**** INFORMATION GIVEN ****
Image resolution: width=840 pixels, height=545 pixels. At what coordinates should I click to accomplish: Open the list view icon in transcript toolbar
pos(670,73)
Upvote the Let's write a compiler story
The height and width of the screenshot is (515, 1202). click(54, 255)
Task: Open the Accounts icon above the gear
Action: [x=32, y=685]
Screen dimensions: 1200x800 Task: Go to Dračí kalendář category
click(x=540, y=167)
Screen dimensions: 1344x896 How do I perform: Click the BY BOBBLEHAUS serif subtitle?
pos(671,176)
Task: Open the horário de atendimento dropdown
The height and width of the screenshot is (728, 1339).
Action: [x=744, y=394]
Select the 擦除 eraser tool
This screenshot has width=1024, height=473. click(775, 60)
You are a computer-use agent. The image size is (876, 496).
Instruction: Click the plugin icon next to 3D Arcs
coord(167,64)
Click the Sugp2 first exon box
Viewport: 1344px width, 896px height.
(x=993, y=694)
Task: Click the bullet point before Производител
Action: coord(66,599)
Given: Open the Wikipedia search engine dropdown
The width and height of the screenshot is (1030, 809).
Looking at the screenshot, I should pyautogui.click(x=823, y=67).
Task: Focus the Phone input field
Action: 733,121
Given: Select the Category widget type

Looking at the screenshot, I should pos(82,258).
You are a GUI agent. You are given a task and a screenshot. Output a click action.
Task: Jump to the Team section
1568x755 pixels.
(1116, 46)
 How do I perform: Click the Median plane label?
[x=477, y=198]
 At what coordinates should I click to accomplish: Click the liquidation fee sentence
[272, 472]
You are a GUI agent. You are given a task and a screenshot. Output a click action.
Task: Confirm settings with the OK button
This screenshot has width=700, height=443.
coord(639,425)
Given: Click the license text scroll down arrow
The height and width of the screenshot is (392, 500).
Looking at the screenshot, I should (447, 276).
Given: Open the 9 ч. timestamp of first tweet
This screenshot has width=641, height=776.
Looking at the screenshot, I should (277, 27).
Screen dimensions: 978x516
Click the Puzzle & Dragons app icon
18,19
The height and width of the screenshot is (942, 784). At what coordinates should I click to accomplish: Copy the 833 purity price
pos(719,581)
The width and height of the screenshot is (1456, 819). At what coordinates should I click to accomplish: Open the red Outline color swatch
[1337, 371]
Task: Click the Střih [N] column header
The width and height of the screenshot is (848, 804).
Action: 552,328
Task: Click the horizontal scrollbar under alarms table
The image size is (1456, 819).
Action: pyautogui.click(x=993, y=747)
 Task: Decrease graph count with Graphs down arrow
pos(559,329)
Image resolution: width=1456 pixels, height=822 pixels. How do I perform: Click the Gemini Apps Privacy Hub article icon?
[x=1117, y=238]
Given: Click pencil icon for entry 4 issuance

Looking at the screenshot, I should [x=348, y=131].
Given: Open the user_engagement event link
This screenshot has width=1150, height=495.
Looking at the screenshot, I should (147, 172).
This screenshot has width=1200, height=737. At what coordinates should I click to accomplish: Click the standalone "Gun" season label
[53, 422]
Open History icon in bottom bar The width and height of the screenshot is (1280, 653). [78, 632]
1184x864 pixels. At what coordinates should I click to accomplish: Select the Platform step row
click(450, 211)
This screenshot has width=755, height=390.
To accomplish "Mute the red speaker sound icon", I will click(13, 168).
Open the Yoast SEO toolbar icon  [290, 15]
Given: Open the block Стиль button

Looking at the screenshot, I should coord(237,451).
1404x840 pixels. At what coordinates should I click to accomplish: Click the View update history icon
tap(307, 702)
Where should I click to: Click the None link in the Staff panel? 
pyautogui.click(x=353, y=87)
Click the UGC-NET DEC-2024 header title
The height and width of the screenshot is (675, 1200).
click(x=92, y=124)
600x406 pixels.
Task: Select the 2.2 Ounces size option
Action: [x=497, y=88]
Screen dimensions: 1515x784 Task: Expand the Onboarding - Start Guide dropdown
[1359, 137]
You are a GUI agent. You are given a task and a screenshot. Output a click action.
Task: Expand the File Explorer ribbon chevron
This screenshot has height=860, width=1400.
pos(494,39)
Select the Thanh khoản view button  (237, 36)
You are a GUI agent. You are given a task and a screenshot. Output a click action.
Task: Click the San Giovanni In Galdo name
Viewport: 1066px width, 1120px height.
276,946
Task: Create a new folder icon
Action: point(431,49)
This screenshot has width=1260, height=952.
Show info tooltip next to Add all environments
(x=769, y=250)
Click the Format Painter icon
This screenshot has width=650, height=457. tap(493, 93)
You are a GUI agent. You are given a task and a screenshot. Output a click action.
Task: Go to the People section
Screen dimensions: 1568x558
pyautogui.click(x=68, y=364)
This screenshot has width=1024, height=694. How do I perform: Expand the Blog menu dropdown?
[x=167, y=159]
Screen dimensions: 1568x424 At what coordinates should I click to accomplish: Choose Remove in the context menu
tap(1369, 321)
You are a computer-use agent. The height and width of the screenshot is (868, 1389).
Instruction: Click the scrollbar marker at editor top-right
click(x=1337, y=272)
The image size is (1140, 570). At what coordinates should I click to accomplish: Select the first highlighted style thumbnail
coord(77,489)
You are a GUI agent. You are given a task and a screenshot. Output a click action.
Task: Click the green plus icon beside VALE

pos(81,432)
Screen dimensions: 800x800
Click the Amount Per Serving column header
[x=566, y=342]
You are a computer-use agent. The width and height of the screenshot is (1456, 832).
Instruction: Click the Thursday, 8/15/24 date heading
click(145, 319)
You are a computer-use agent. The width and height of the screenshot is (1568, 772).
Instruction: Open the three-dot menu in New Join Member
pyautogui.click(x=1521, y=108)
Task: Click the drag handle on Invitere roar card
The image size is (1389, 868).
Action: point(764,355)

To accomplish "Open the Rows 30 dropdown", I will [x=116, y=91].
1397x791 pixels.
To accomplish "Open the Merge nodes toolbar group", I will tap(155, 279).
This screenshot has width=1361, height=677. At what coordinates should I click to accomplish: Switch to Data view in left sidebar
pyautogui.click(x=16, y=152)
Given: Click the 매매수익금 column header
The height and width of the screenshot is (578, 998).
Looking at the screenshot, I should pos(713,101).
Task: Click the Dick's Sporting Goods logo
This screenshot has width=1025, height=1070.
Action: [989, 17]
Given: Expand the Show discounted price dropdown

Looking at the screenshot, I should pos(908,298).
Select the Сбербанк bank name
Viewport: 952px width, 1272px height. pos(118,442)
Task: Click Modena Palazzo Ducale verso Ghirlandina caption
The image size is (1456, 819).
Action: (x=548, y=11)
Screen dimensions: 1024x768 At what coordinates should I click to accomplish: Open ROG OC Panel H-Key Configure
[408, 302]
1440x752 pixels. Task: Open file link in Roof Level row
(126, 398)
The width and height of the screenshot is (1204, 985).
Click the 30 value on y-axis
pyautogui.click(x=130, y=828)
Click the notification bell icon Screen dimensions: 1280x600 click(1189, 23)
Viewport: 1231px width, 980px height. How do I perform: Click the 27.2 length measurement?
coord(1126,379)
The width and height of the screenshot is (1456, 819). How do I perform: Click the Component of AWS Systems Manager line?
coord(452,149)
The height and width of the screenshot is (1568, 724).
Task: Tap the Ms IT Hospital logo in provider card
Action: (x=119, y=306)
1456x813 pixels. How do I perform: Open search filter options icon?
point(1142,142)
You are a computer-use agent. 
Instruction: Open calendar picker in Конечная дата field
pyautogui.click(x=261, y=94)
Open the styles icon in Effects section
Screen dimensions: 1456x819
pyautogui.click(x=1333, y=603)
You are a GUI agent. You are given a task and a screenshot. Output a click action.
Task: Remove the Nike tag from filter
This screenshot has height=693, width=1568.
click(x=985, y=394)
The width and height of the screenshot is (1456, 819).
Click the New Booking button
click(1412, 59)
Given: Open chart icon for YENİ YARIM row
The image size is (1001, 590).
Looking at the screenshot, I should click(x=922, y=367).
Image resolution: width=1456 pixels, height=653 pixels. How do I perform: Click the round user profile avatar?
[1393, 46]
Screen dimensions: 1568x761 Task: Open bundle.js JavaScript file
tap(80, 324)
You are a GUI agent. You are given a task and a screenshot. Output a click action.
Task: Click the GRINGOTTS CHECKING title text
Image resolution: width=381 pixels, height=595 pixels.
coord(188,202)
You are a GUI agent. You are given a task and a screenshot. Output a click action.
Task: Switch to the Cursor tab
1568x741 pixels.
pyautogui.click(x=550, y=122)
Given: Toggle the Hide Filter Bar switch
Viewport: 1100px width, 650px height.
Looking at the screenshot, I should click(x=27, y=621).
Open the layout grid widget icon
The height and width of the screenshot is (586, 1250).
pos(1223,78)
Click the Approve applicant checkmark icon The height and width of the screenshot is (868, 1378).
****
DIRECTIVE: Quote the records exactly, everything from the start down to the line containing "Action: 733,121", with both ends included.

EXERCISE OUTPUT:
Image resolution: width=840 pixels, height=545 pixels. At what coordinates should I click to accomplish: Open the list view icon in transcript toolbar
pos(670,73)
Upvote the Let's write a compiler story
The height and width of the screenshot is (515, 1202). click(54, 255)
Task: Open the Accounts icon above the gear
Action: [x=32, y=685]
Screen dimensions: 1200x800 Task: Go to Dračí kalendář category
click(x=540, y=167)
Screen dimensions: 1344x896 How do I perform: Click the BY BOBBLEHAUS serif subtitle?
pos(671,176)
Task: Open the horário de atendimento dropdown
The height and width of the screenshot is (728, 1339).
Action: [x=744, y=394]
Select the 擦除 eraser tool
This screenshot has width=1024, height=473. click(775, 60)
You are a computer-use agent. The image size is (876, 496).
Instruction: Click the plugin icon next to 3D Arcs
coord(167,64)
Click the Sugp2 first exon box
Viewport: 1344px width, 896px height.
(x=993, y=694)
Task: Click the bullet point before Производител
Action: coord(66,599)
Given: Open the Wikipedia search engine dropdown
The width and height of the screenshot is (1030, 809).
Looking at the screenshot, I should pyautogui.click(x=823, y=67).
Task: Focus the Phone input field
Action: 733,121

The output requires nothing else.